Migrating from JSON Files to DynamoDB with boto3

I stored everything in JSON files — blog posts, social data, safety caches, geocoded addresses. It worked for a single-instance Flask app, but JSON on disk doesn't survive container recycling, can't share across nodes, and is coupled to your deploy pipeline.

Why DynamoDB

Cost and simplicity. On-demand pricing means $0/month at rest, ~$6/month at my write volume. No servers, no connection pools, no schema migrations. The architecture stayed the same: in-memory globals for fast reads, DynamoDB replacing json.dump() for persistence.

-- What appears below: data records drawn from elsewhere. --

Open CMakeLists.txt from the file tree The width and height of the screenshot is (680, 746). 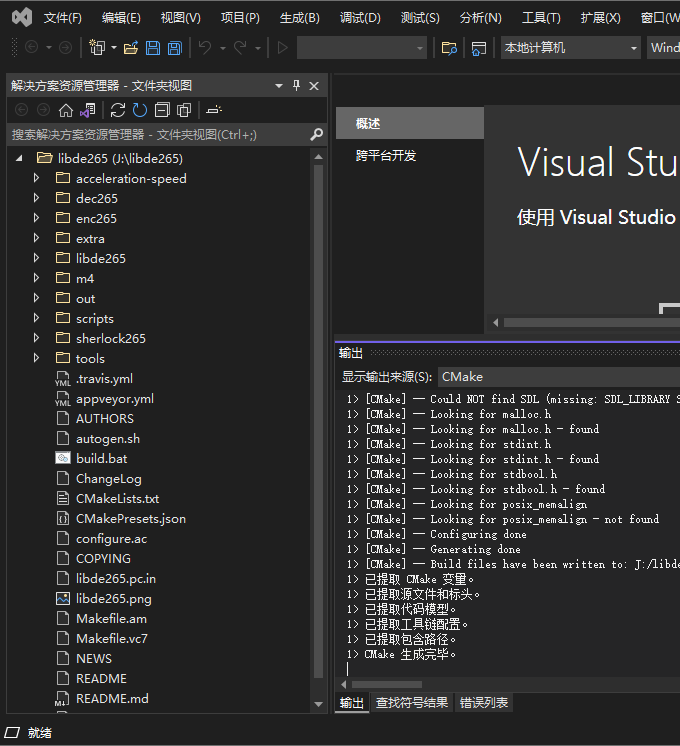(x=117, y=498)
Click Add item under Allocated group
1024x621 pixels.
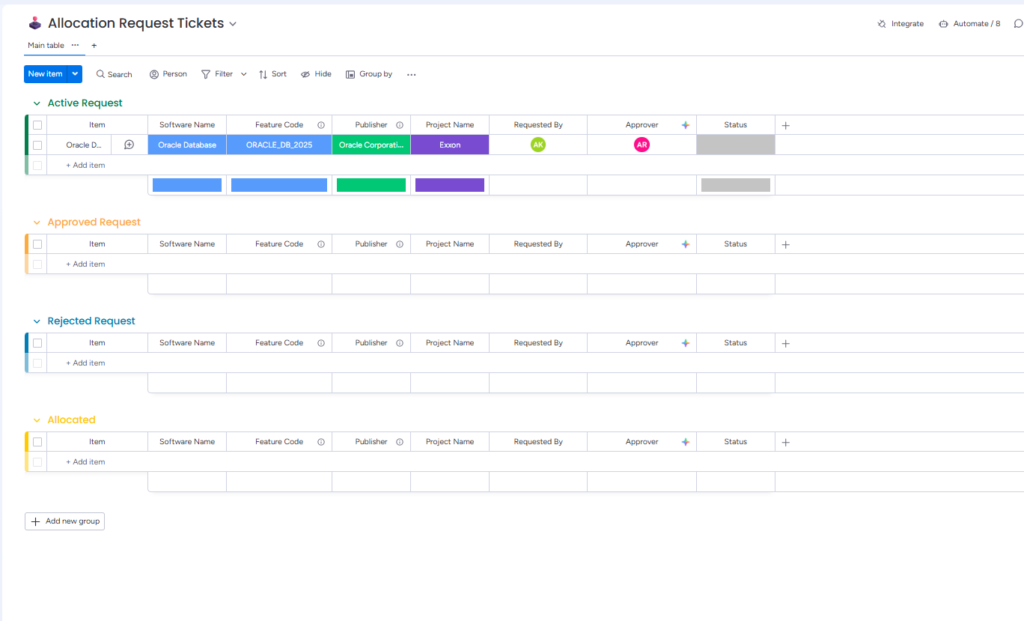(85, 462)
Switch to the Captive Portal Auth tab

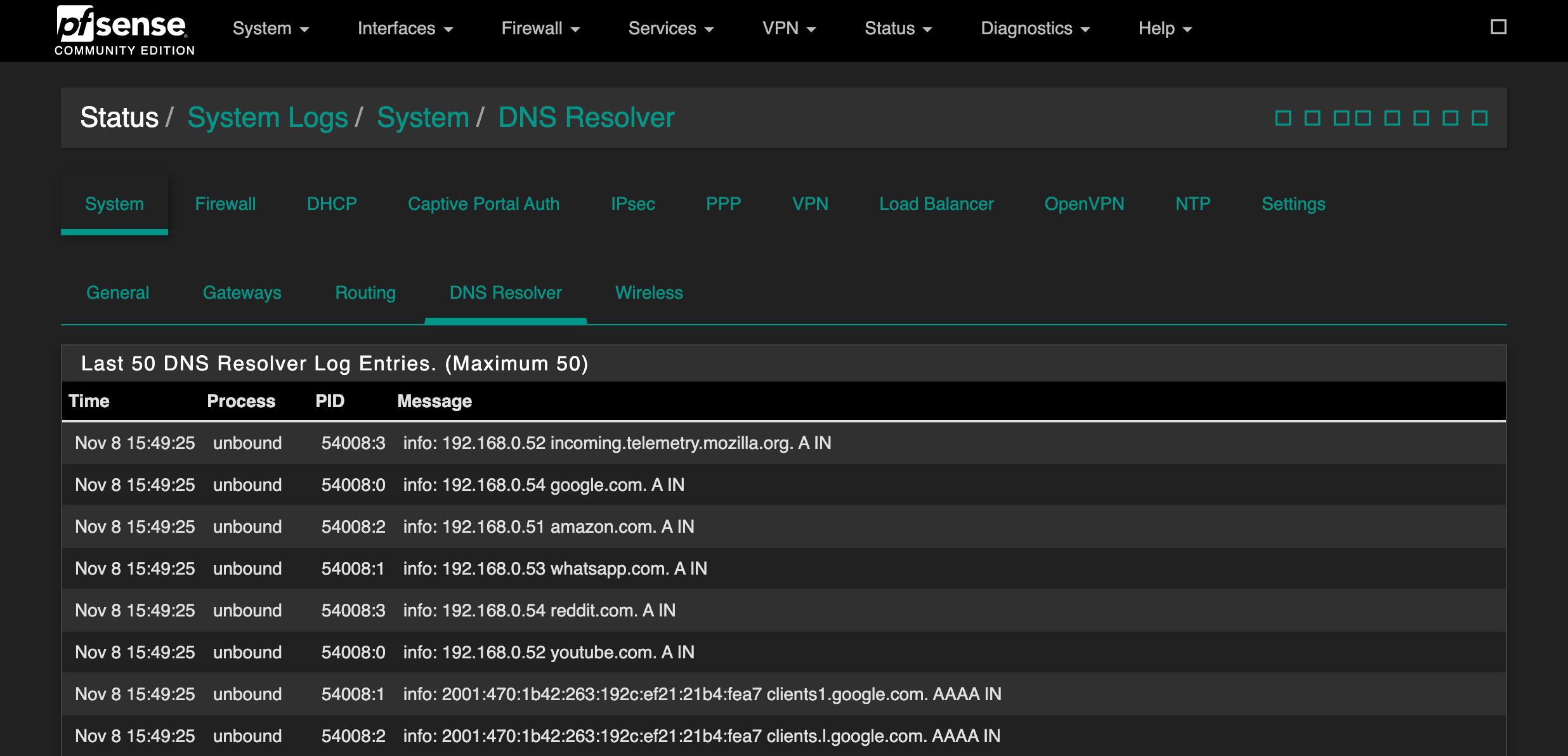click(x=484, y=204)
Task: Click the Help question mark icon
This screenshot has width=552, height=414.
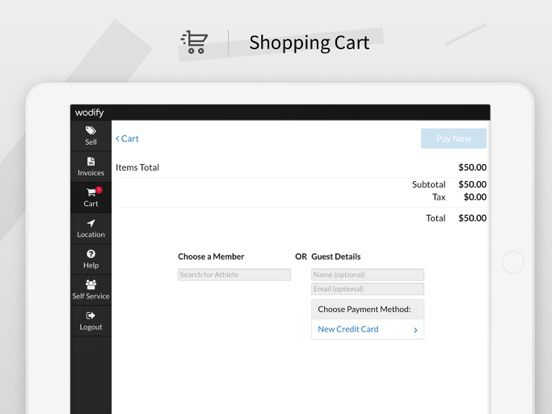Action: [x=91, y=254]
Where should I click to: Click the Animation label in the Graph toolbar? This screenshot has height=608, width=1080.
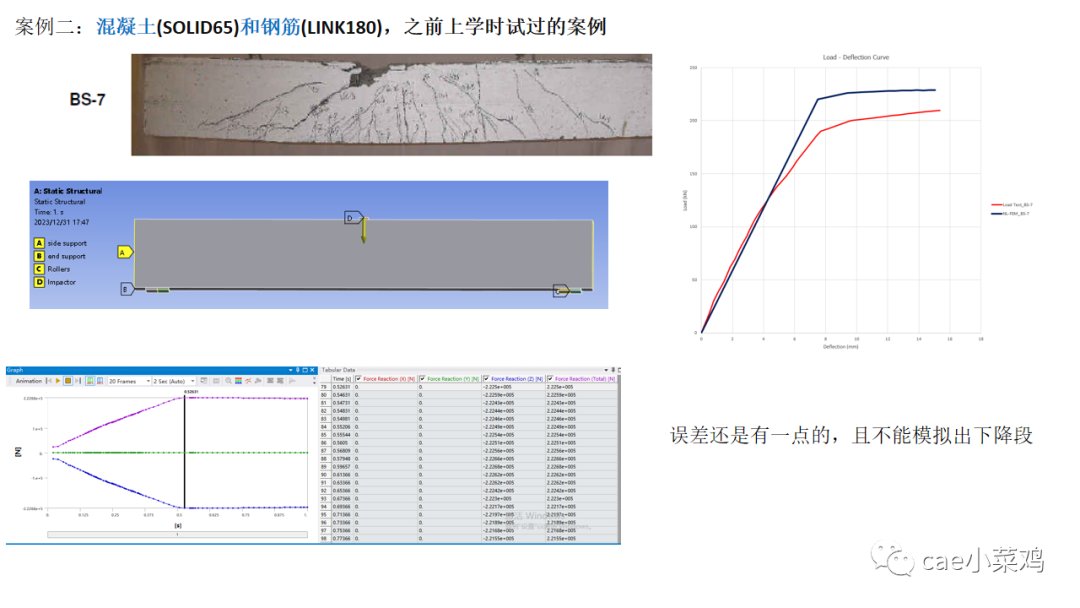[x=30, y=380]
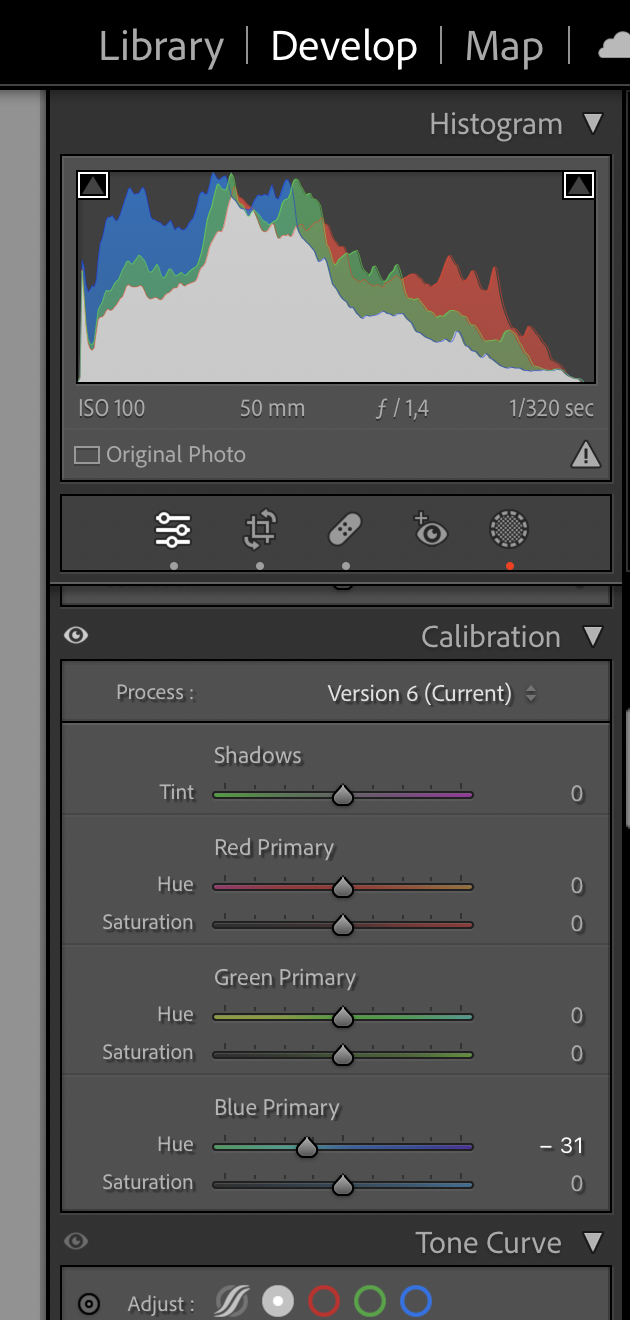Click the Blue Primary Hue slider handle
The width and height of the screenshot is (630, 1320).
(x=307, y=1147)
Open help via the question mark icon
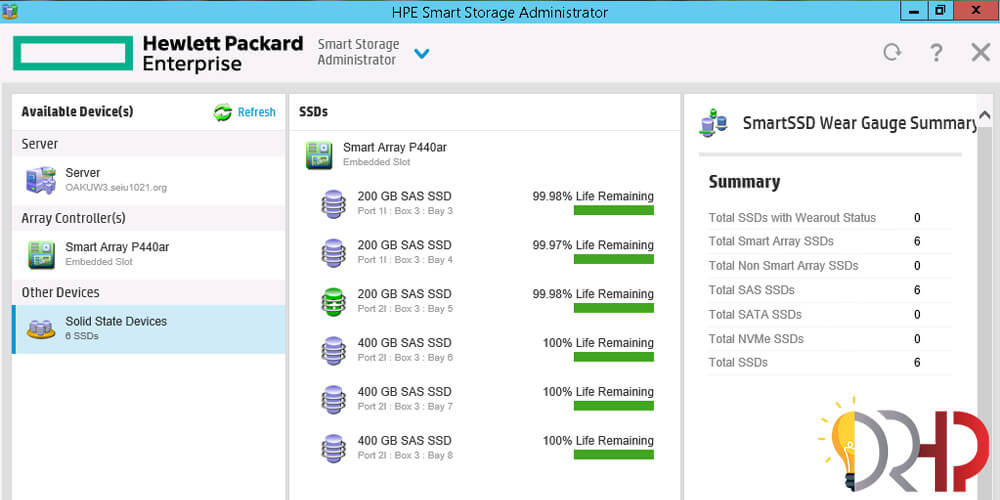Screen dimensions: 1000x500 tap(936, 52)
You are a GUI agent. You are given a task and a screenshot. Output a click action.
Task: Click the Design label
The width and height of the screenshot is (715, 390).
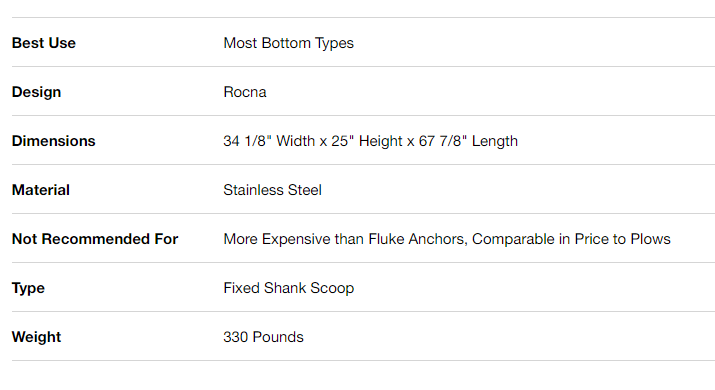[x=36, y=92]
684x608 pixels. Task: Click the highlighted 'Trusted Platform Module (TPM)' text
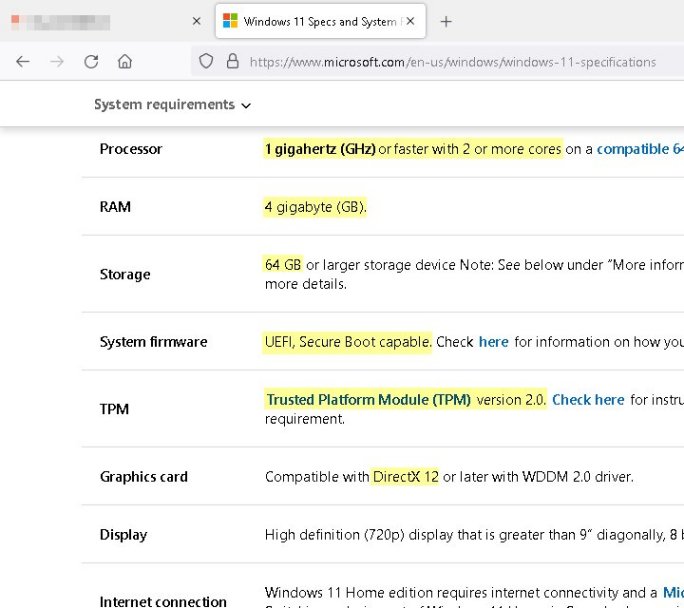click(368, 400)
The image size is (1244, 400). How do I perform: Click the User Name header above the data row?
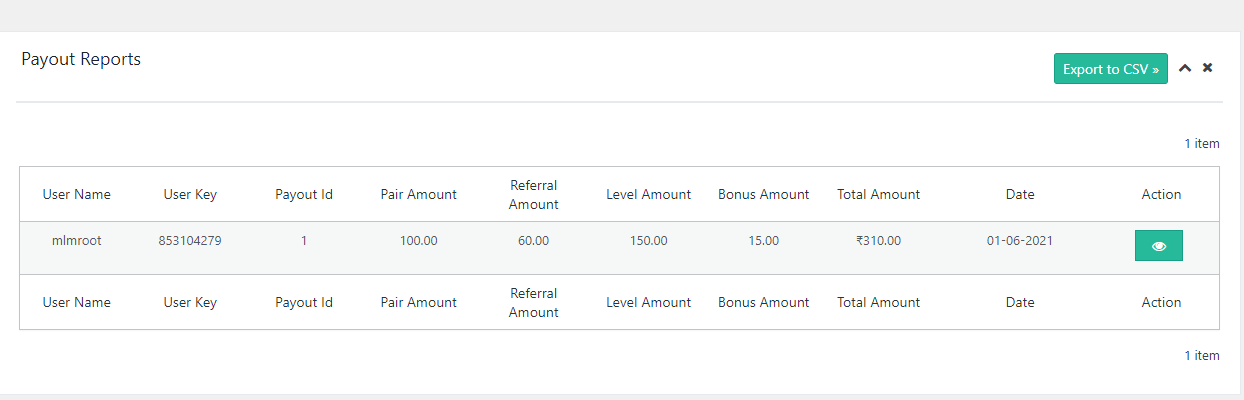(x=76, y=194)
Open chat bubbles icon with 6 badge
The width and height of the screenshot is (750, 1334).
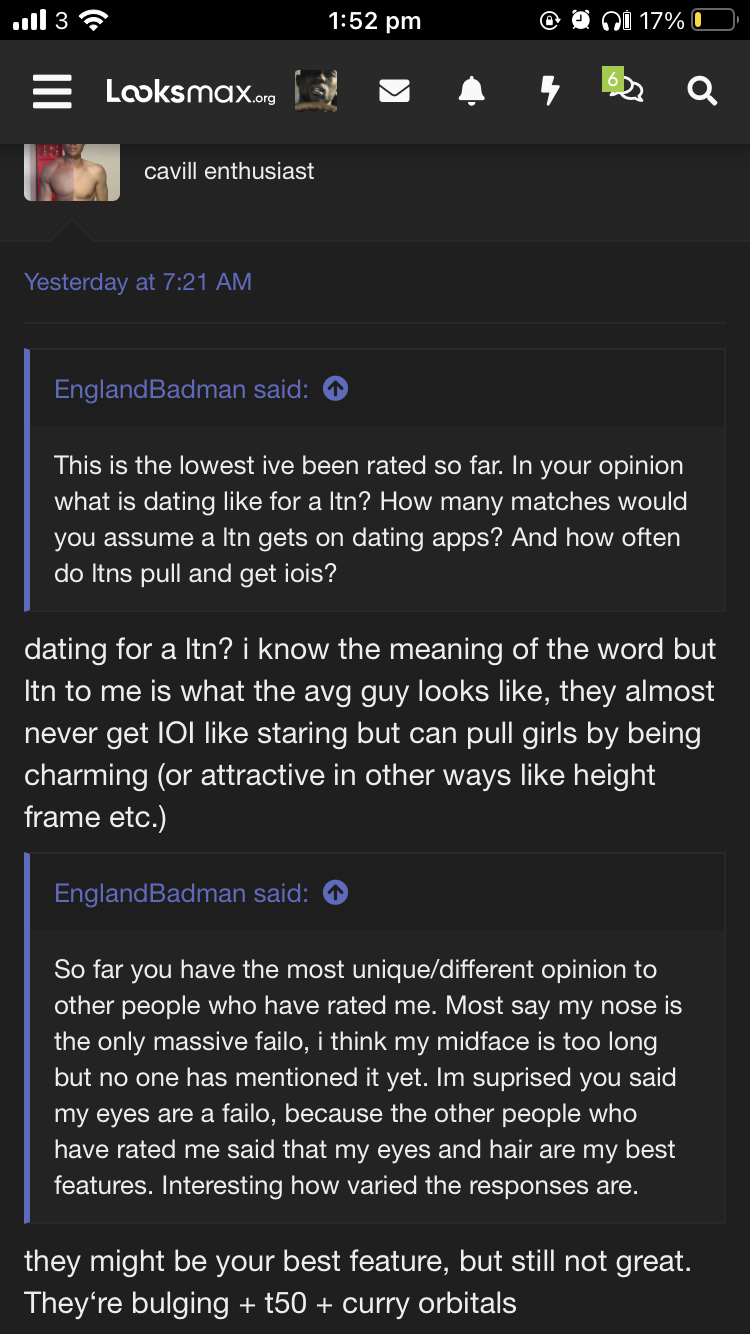[625, 88]
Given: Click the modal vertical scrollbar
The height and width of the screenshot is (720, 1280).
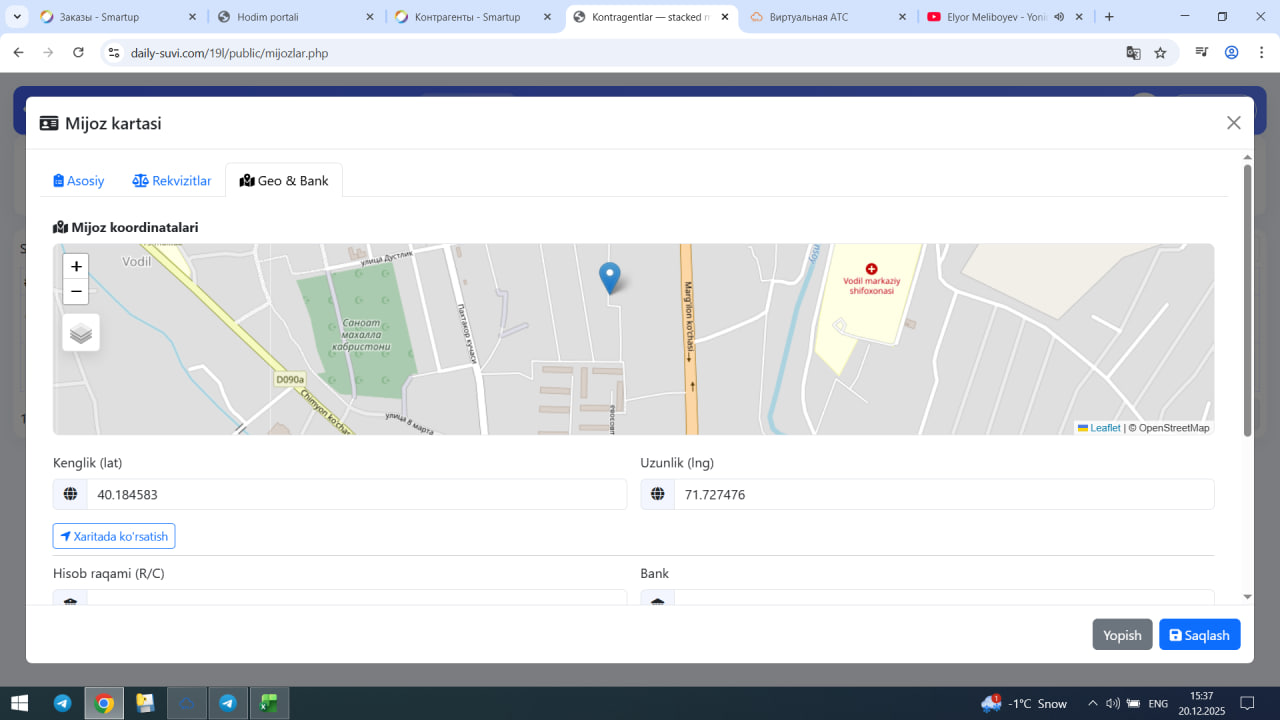Looking at the screenshot, I should tap(1247, 300).
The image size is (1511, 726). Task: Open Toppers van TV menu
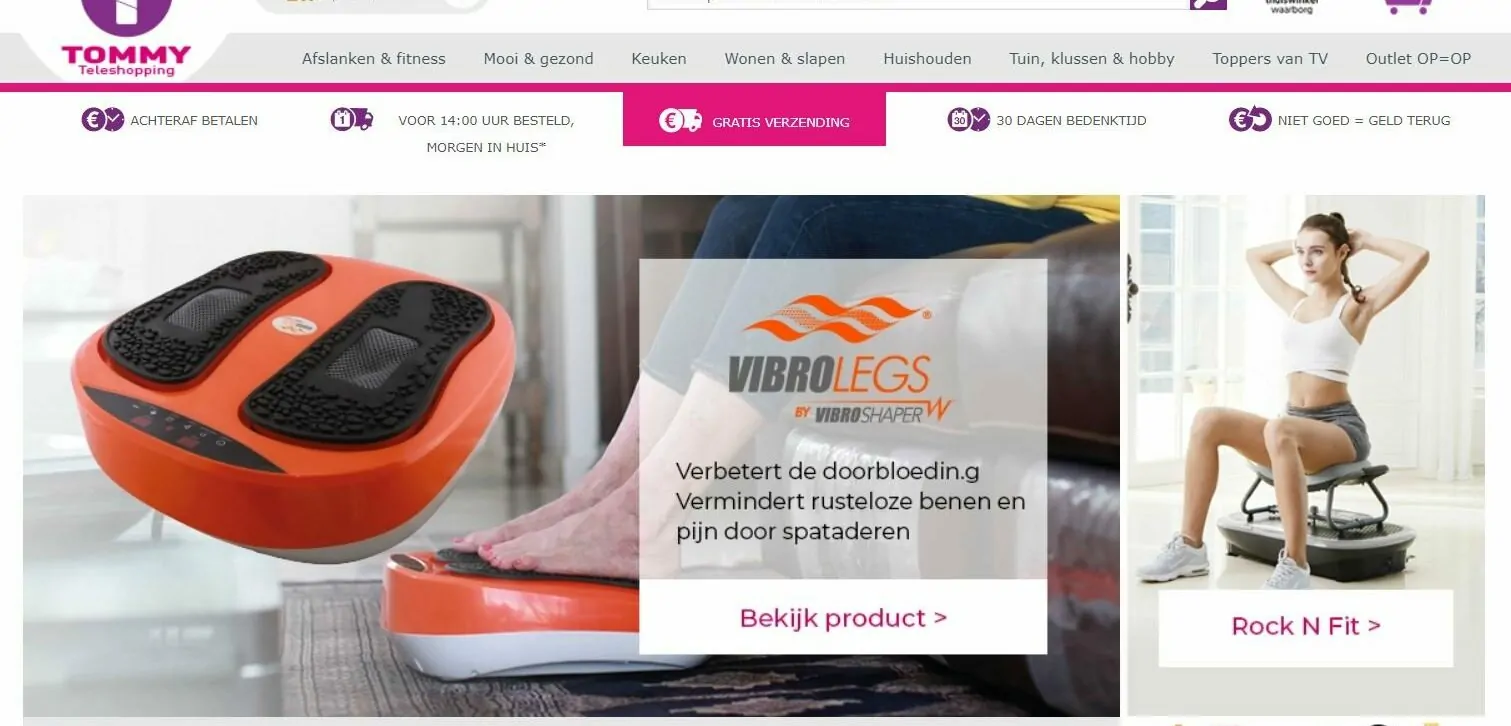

On startup, query DynamoDB to populate memory. Two tables handle everything. com-blog-data for user/admin content (blog posts, social posts, sightings, comments) with TTL-based expiration per entity type. com-blog-cache for machine-generated data (3,323 safety incidents, 4,328 geocoded addresses). Generic PK/SK/ttl/data schema, no GSIs — all filtering happens in memory.

Secrets Migration

A deployment crash revealed that .ebignore's recursive auth.json pattern was silently breaking subdirectory imports. This prompted an audit of every module reading credentials from files. Now every module checks the environment variable first, falls back to auth.json for local dev, and handles errors gracefully. GEMINI_API_KEY, FLASK_SECRET_KEY, and auth credentials all follow this pattern.

Lessons

A one-character .ebignore change silently broke three modules at import time. The real fix wasn't patching the ignore file: it was making every module resilient to missing credentials. DynamoDB's Decimal requirement for numbers needs conversion on both read and write, easy to forget. Each migration phase renamed JSON files to .migrated instead of deleting, so rollback is just a rename and redeploy. Four phases, each independently deployable: blog posts first, then user-generated content, then large caches, then cleanup. Total cost: ~$6/month for storage that survives deployments and scales to multiple nodes.